One, a big company, says it offers 24-hour support and quick work by its team of developers. It says its employees all speak English and work overnight so they are awake during U.S. time zones.
Another points you to a website showing hundreds of off-the-shelf site-design themes built with something called WordPress, which it describes as free and open-source content-management-system software. The screenshots shown don’t quite fit your vision of what you hope your new site will look like or do. But you pick three of the least disappointing and ask the company about using them. The company might explain that two of them use WordPress extensions called plugins that have proven prone to crashes or are vulnerable to hackers. Maybe the developer of the third theme hasn’t responded to support requests since 2017.
Even without serious problems, these pre-packaged themes are inflexible and force your staff and your business or nonprofit to adapt to them rather than the site being designed and built to optimize how it serves your organization, its employees and its clients/customers.
Our heroes are the Sarasota-based web-development company, a thinly disguised Rough & Ready Media. Surprise!
Rough & Ready’s staff promises to consult with you about how your business works and to custom-make your website to meet its needs and your expectations. If you can benefit from more information about what the possibilities are, the staff will help. Sometimes, discussions about how the site can function leads to a fruitful re-examination of the organization’s procedures.
These promises are backed by a written formal contract.
A customized theme, whether by Rough & Ready or another firm, offers many advantages at minimal additional cost.

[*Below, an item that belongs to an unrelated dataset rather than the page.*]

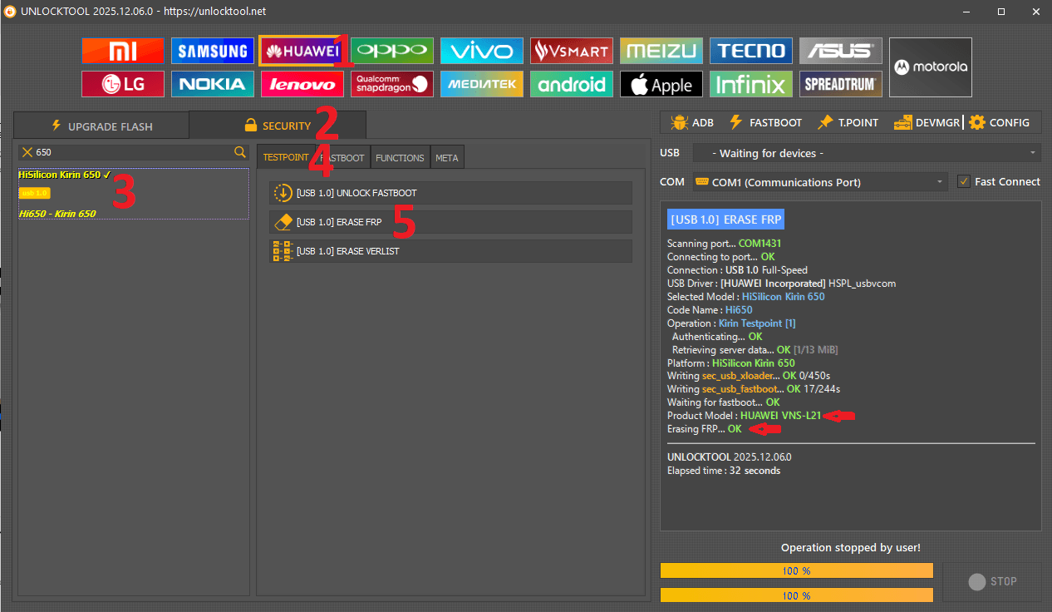Select the Xiaomi MI brand logo
The width and height of the screenshot is (1052, 612).
tap(123, 51)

But some benefits, while not necessarily unique to Rough & Ready, are among the things the company offers:
- Speed — The sites’ information and graphics are optimized to appear and respond to clicks quickly. (DIY packages, to make them simple, are layered with code that slows their responses.)
- Security — R&R follows strict security guidelines, making sure your site has no vulnerabilities that could be taken advantage of by bad actors. It knows every single part of the software it uses and minimizes its use of plugins to those it knows are trustworthy.

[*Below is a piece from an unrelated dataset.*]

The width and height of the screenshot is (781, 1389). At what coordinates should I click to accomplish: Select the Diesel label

- Scale — R&R’s sites can be expanded and more features can be added to them as needed.
- Support — The R&R staff is quick to respond and takes its relationships with its clients seriously.

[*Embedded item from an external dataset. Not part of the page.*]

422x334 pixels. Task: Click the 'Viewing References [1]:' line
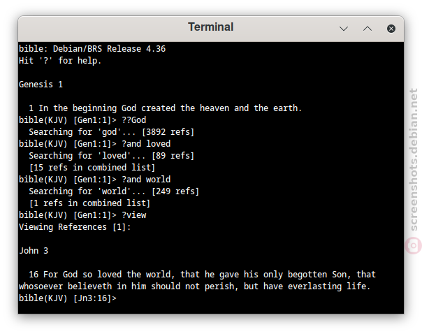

- Accessibility — R&R sites are built so everyone, regardless of physical ability, can access its information and services by meeting or exceeding WCAG 2.1 & ADA standards. This need is something that businesses and nonprofits often require education about.
- Follow through — Because R&R builds the site, it is committed to making sure your site works and that it works for your staff. It makes a site that the client’s staff can update; it also offers maintenance contracts to handle those chores if that is the client’s preference.
- Being future proof — Businesses and organizations might seek security in hiring large companies to build their sites. But it’s more important to hire a company that uses common, open-source software like WordPress that it customizes with commonly used, nonproprietary programming languages. Once a site is finished and turned over, the client owns it and, if needed, can have any competent developer change it in the future.